Im Zusammenhang mit der Kölner SPD-Spendenaffäre haben nach Angaben der Partei bislang acht der insgesamt 16 Mandatsträger die vom Landesvorstand geforderte Ehrenerklärung abgegeben.

Reuters DÜSSELDORF. Er habe keinen Zweifel, dass bis Montagabend alle übrigen Erklärungen vorlägen, sagte der nordrhein-westfälische SPD-Generalsekretär Michael Groschek im Westdeutschen Rundfunk (WDR). Bislang habe niemand eine Beteiligung an der Spendenaffäre gestanden.

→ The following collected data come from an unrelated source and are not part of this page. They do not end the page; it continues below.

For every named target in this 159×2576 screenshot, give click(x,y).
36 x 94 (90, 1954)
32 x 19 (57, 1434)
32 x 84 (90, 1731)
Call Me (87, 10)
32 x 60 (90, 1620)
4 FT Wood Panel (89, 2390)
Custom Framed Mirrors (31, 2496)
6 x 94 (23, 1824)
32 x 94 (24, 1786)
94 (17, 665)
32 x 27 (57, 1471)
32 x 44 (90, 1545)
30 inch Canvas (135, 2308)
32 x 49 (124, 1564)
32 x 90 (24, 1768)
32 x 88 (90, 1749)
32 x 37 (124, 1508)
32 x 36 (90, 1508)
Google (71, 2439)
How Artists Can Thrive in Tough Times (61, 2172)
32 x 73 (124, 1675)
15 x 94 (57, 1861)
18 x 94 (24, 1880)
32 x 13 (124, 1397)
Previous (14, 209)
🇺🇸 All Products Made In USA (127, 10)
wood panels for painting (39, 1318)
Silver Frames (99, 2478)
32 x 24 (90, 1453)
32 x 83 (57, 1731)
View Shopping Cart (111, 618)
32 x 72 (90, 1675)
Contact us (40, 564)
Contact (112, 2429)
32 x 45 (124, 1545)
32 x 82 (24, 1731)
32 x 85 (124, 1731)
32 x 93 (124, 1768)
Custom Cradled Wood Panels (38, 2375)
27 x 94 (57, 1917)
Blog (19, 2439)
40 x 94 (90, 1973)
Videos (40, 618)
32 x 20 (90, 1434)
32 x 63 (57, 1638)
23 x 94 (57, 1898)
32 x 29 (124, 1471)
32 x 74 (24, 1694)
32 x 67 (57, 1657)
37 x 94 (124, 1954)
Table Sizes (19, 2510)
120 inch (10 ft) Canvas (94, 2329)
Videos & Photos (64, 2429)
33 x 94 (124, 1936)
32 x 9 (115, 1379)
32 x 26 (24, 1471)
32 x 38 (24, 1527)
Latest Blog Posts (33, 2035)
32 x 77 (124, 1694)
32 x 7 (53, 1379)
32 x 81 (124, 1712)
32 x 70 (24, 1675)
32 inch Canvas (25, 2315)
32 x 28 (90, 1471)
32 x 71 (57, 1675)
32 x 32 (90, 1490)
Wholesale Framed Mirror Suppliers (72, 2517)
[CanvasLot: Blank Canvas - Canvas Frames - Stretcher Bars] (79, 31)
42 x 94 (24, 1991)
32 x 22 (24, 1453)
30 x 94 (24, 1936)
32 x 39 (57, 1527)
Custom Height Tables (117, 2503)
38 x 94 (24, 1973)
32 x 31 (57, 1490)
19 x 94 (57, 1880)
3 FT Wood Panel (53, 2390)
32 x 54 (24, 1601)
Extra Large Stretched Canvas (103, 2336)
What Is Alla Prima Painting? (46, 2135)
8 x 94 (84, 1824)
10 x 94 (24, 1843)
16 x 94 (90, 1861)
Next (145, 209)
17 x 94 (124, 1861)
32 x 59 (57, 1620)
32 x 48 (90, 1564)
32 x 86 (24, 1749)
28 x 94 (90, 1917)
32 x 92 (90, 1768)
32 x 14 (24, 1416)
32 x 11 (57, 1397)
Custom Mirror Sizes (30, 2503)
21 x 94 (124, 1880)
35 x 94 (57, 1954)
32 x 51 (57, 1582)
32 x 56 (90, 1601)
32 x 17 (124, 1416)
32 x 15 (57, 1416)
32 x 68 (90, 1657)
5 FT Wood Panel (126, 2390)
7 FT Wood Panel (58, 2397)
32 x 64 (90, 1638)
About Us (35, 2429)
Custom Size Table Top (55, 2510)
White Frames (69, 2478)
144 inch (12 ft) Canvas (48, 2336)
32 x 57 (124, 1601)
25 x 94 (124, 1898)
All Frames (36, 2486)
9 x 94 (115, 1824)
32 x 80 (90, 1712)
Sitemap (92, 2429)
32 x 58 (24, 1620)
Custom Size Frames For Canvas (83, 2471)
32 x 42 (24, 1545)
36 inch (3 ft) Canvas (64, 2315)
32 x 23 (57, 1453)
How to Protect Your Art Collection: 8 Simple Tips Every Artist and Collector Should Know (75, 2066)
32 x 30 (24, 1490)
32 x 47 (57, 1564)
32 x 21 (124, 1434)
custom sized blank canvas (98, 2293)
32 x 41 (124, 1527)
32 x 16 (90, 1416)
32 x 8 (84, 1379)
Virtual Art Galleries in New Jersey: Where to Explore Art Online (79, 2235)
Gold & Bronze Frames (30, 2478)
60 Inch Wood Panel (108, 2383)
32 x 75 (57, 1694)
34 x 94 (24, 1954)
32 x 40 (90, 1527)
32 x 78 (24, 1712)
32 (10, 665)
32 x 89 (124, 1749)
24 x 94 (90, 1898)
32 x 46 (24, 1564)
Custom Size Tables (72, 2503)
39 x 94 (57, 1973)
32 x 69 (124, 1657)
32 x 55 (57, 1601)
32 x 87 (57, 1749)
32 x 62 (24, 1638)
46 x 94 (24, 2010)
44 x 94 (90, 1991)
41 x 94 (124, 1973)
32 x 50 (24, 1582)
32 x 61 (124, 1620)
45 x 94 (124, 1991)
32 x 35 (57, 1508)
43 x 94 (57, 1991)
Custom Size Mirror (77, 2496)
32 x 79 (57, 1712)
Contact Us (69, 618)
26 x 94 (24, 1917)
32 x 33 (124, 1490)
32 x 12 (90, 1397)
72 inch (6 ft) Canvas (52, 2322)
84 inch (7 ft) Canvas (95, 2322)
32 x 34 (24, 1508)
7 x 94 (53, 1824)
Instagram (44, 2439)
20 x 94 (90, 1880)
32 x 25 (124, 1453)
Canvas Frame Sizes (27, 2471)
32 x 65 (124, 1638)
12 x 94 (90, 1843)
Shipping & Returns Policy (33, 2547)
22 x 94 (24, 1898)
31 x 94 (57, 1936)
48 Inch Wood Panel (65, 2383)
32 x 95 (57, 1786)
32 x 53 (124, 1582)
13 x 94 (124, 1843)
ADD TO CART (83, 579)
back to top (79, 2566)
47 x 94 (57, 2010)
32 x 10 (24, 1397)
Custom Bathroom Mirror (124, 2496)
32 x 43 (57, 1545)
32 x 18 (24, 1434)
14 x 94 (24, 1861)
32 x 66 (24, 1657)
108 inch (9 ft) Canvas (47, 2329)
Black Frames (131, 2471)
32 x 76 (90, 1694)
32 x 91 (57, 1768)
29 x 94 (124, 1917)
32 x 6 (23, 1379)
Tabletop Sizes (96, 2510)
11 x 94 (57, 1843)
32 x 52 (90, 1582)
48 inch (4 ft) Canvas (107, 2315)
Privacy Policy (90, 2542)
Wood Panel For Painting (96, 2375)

Vor einer Woche war publik geworden, dass die Kölner SPD auf illegale Weise Großspenden gestückelt und Quittungen für die Teilbeträge an Mitglieder ausgestellt hatte, die aber selber nicht gespendet hatten. Nach dem Bekanntwerden hatte der SPD-Landesverband die 16 Kölner Mandatsträger der Landes-, Bundes- und Europaebene aufgefordert, sich bis zu der für Montagabend (19.00 Uhr) angesetzten Sitzung des Landespräsidiums zu erklären.

Am Wochenende war Unmut über diese Verfahrensweise aufgekommen. Die Kölner Landtagsabgeordnete Annelie Kever-Henseler sagte Reuters, wenngleich sie nicht involviert sei, werde sie dennoch die geforderte Ehrenerklärung nicht abgeben. Dass nur die Kölner Mandatsträger zu einer solchen Ehrenerklärung aufgefordert seien, käme einer "Sippenhaft" gleich.